HDU 1087 Super Jumping! Jumping! Jumping!（DP，上升子序列）

题目链接：

http://acm.hdu.edu.cn/showproblem.php?pid=1087

Super Jumping! Jumping! Jumping!

Time Limit: 2000/1000 MS (Java/Others)    Memory Limit: 65536/32768 K (Java/Others)
Total Submission(s): 32391    Accepted Submission(s): 14601

Problem Description

Nowadays, a kind of chess game called “Super Jumping! Jumping! Jumping!” is very popular in HDU. Maybe you are a good boy, and know little about this game, so I introduce it to you now.

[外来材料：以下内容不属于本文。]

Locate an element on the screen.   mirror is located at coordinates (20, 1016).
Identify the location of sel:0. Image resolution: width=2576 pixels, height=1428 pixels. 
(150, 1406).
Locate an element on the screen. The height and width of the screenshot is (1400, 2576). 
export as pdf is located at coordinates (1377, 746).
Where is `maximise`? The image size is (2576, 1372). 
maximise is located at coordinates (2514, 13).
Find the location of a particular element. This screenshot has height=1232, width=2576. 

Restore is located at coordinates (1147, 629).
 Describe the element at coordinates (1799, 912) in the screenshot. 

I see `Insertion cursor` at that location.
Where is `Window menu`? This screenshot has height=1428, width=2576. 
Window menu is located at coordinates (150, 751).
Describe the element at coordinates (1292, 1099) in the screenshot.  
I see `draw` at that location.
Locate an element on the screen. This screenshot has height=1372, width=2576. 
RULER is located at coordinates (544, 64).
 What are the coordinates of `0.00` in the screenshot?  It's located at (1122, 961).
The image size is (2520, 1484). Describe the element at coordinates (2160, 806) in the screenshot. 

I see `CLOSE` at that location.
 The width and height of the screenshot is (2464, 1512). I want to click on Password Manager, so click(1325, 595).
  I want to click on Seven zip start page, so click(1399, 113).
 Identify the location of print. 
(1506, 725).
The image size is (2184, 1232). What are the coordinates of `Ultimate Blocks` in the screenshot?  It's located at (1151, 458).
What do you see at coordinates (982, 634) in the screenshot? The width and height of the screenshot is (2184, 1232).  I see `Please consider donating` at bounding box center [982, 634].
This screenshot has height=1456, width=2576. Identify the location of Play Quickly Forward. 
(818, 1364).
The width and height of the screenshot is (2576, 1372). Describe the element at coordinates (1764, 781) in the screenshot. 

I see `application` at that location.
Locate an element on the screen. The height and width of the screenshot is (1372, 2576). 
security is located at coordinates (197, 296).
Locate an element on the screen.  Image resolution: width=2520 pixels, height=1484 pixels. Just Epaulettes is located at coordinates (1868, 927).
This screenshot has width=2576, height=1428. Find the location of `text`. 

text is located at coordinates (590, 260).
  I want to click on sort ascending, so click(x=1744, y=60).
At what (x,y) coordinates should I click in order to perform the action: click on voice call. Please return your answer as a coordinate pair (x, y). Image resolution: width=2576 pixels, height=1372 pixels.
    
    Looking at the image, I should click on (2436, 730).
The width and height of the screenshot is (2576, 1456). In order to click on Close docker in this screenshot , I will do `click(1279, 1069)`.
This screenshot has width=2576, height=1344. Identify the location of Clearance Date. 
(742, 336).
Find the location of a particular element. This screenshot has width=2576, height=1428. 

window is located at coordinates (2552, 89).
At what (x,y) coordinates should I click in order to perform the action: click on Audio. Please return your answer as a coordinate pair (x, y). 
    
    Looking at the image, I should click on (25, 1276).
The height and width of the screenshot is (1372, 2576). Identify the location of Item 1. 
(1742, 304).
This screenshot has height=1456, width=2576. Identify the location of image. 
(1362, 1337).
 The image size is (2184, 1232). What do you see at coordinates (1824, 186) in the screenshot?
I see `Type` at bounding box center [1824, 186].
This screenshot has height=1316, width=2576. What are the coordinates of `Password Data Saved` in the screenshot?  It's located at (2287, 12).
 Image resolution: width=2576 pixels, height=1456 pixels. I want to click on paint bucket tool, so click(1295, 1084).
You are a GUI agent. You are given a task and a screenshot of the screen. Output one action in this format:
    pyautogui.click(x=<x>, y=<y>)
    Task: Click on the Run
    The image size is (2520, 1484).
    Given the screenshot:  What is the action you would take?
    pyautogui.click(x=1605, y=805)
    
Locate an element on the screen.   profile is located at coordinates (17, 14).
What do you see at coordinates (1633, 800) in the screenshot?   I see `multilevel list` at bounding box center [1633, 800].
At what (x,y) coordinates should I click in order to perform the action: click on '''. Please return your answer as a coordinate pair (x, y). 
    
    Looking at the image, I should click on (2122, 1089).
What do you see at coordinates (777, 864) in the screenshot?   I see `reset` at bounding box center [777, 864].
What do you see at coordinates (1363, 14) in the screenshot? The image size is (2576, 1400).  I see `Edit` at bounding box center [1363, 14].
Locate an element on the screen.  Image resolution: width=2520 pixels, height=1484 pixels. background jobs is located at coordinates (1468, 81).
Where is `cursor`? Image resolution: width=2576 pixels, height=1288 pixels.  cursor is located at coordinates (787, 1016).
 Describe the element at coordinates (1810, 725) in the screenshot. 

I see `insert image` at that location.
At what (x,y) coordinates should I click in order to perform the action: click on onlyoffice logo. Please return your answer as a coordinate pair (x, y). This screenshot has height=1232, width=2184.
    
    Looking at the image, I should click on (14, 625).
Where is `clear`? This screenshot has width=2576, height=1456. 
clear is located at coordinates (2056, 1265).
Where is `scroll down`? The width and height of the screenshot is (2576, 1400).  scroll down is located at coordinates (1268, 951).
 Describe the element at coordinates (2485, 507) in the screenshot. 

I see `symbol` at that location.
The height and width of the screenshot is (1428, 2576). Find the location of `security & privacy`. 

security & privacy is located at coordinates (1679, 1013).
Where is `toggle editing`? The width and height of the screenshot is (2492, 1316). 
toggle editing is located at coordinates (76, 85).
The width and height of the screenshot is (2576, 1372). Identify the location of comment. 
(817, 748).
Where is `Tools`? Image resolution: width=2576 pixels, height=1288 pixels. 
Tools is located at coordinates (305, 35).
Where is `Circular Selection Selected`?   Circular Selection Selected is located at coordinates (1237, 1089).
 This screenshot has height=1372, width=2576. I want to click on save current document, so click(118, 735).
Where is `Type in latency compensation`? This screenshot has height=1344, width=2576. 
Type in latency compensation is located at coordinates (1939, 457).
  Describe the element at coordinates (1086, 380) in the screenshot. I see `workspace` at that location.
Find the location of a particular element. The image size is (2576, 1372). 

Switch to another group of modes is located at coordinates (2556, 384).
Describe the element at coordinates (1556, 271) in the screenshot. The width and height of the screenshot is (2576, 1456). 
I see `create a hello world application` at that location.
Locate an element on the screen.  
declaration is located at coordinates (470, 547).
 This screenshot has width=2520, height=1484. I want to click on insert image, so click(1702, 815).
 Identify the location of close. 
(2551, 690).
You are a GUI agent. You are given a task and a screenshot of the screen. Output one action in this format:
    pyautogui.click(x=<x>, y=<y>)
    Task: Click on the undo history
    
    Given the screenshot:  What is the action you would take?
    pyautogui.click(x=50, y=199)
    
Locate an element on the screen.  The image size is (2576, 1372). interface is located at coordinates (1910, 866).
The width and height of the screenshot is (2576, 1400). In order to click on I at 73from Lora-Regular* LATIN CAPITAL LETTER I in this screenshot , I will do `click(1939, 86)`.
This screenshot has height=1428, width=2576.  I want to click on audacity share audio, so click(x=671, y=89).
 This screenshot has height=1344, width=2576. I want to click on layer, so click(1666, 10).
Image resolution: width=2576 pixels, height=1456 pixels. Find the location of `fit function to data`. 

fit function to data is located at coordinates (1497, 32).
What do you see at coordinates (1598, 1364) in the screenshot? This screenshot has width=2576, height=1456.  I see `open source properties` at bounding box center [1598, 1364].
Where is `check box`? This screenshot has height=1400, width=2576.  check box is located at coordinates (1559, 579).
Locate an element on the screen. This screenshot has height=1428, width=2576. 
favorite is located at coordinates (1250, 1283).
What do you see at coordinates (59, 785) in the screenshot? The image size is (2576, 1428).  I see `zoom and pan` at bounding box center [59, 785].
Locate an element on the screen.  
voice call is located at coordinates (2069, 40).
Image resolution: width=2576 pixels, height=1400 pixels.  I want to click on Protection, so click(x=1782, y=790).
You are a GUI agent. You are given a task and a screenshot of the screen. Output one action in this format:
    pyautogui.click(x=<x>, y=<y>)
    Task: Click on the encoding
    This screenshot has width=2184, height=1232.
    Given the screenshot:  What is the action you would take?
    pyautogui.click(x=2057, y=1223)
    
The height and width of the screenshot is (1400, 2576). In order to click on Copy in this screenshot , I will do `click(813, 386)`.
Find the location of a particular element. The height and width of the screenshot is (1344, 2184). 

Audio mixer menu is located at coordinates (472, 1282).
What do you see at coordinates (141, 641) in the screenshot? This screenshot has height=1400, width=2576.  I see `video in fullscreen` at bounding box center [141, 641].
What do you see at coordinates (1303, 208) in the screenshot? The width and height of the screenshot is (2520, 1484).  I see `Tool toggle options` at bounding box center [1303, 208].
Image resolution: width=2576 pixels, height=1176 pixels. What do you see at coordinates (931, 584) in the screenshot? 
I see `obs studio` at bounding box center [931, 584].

The game can be played by two or more than two players. It consists of a chessboard（棋盘）and some chessmen（棋子）, and all chessmen are marked by a positive integer or “start” or “end”. The player starts from start-point and must jumps into end-point finally. In the course of jumping, the player will visit the chessmen in the path, but everyone must jumps from one chessman to another absolutely bigger (you can assume start-point is a minimum and end-point is a maximum.). And all players cannot go backwards. One jumping can go from a chessman to next, also can go across many chessmen, and even you can straightly get to end-point from start-point. Of course you get zero point in this situation. A player is a winner if and only if he can get a bigger score according to his jumping solution. Note that your score comes from the sum of value on the chessmen in you jumping path.
Your task is to output the maximum value according to the given chessmen list.

 

Input

Input contains multiple test cases. Each test case is described in a line as follow:
N value_1 value_2 …value_N
It is guarantied that N is not more than 1000 and all value_i are in the range of 32-int.
A test case starting with 0 terminates the input and this test case is not to be processed.

 

Output

For each case, print the maximum according to rules, and one line one case.

 

Sample Input

  

   3 1 3 2
4 1 2 3 4
4 3 3 2 1
0
  

 

Sample Output

  

   4
10
3
  

 

题意：给你一串数，从起点（不在这N个点内）到终点（不在N个点内），点数 的上升路径。起点保证是最小的数，终点保证是最大的数。就是保证一定可以从起点去任何位置，从任何位置到终点。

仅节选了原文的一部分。